--- start of Information shown ---

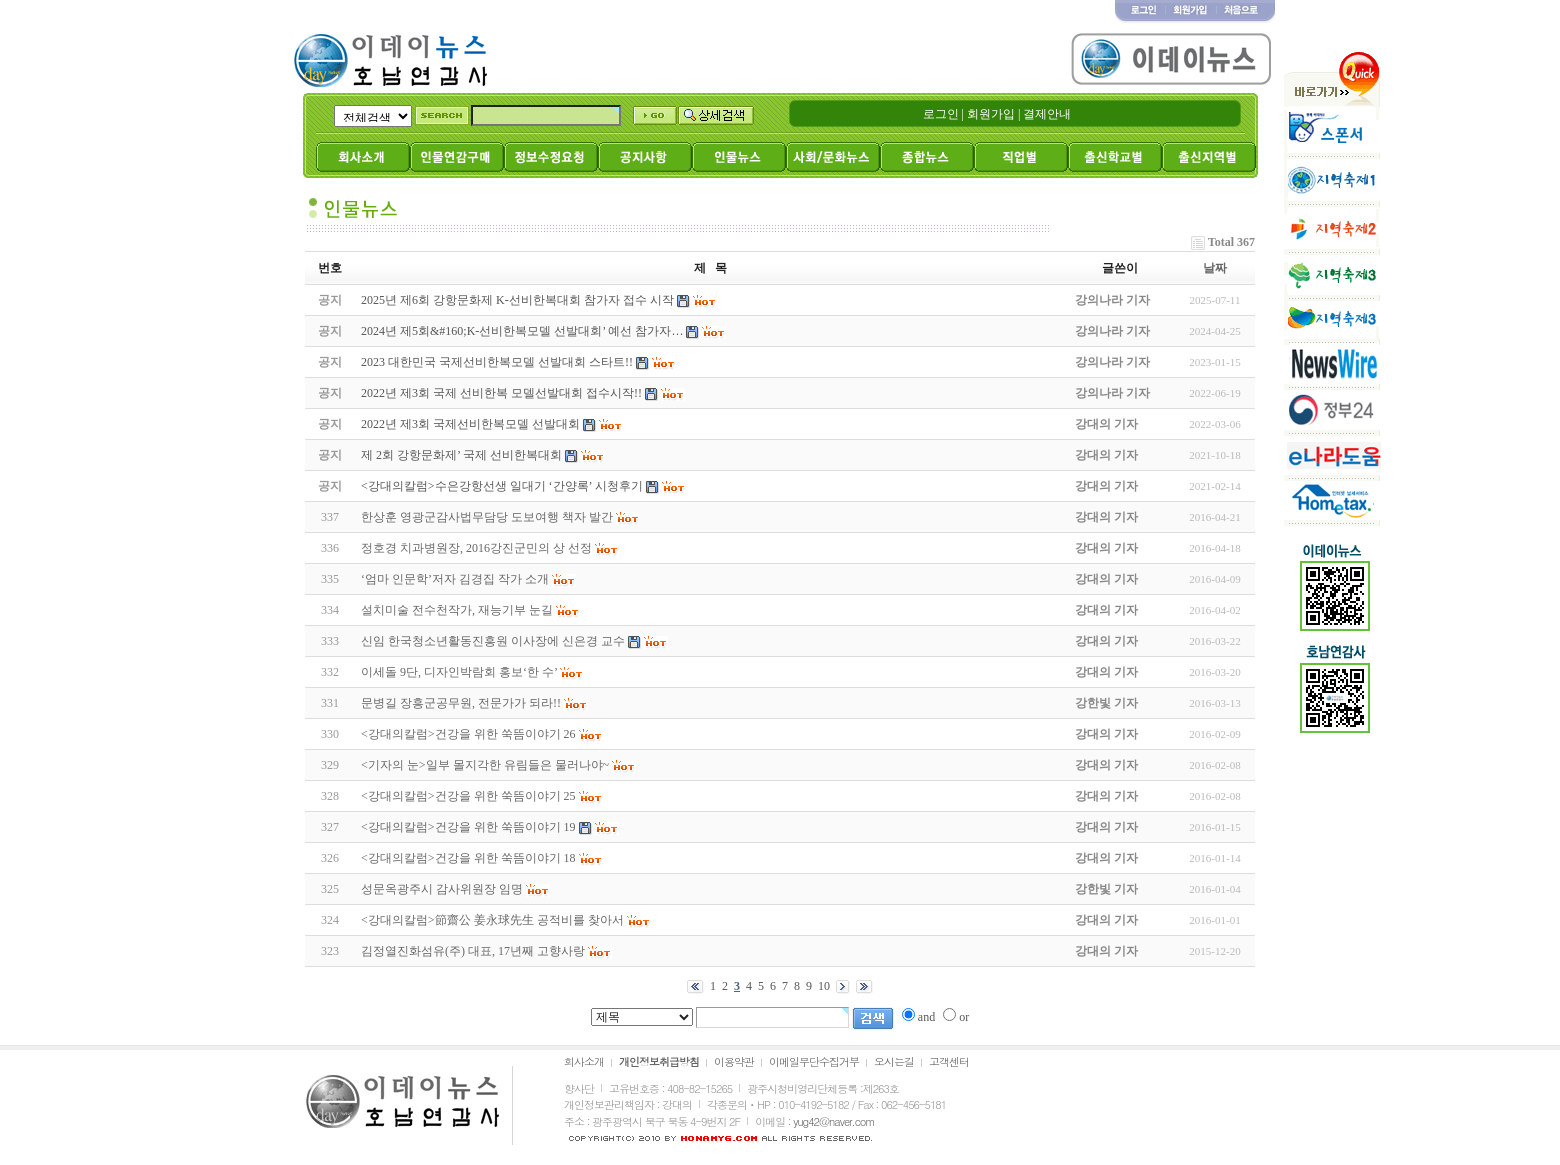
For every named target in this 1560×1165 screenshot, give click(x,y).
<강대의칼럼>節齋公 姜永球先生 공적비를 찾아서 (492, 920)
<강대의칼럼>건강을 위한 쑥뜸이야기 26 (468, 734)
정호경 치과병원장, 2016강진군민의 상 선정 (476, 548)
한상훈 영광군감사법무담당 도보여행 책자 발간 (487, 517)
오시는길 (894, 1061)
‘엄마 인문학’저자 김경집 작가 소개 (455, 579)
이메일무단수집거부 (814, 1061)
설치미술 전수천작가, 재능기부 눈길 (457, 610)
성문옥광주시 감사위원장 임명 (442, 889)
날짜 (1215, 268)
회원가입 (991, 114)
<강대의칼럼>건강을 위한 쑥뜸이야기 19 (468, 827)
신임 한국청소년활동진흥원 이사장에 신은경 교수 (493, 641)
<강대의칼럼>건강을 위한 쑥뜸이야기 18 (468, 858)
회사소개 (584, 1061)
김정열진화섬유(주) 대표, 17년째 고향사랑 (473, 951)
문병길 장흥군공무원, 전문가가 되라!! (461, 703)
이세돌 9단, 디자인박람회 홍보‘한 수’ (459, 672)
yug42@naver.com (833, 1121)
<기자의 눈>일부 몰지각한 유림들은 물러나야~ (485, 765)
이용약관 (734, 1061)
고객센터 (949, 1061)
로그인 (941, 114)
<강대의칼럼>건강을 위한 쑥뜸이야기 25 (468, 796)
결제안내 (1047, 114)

--- end of Information shown ---

● What is needed
Write out every line of the records above with no changes, leaving out the picture.

● Exercise solution
For every named target in this 1560×1165 screenshot, give click(x,y).
<강대의칼럼>節齋公 姜永球先生 공적비를 찾아서 (492, 920)
<강대의칼럼>건강을 위한 쑥뜸이야기 26 (468, 734)
정호경 치과병원장, 2016강진군민의 상 선정 (476, 548)
한상훈 영광군감사법무담당 도보여행 책자 발간 (487, 517)
오시는길 (894, 1061)
‘엄마 인문학’저자 김경집 작가 소개 (455, 579)
이메일무단수집거부 (814, 1061)
설치미술 전수천작가, 재능기부 눈길 (457, 610)
성문옥광주시 감사위원장 임명 (442, 889)
날짜 (1215, 268)
회원가입 (991, 114)
<강대의칼럼>건강을 위한 쑥뜸이야기 19 (468, 827)
신임 한국청소년활동진흥원 이사장에 신은경 교수 (493, 641)
<강대의칼럼>건강을 위한 쑥뜸이야기 18 (468, 858)
회사소개 (584, 1061)
김정열진화섬유(주) 대표, 17년째 고향사랑 (473, 951)
문병길 장흥군공무원, 전문가가 되라!! (461, 703)
이세돌 9단, 디자인박람회 홍보‘한 수’ (459, 672)
yug42@naver.com (833, 1121)
<기자의 눈>일부 몰지각한 유림들은 물러나야~ (485, 765)
이용약관 (734, 1061)
고객센터 (949, 1061)
로그인 (941, 114)
<강대의칼럼>건강을 위한 쑥뜸이야기 25 (468, 796)
결제안내 (1047, 114)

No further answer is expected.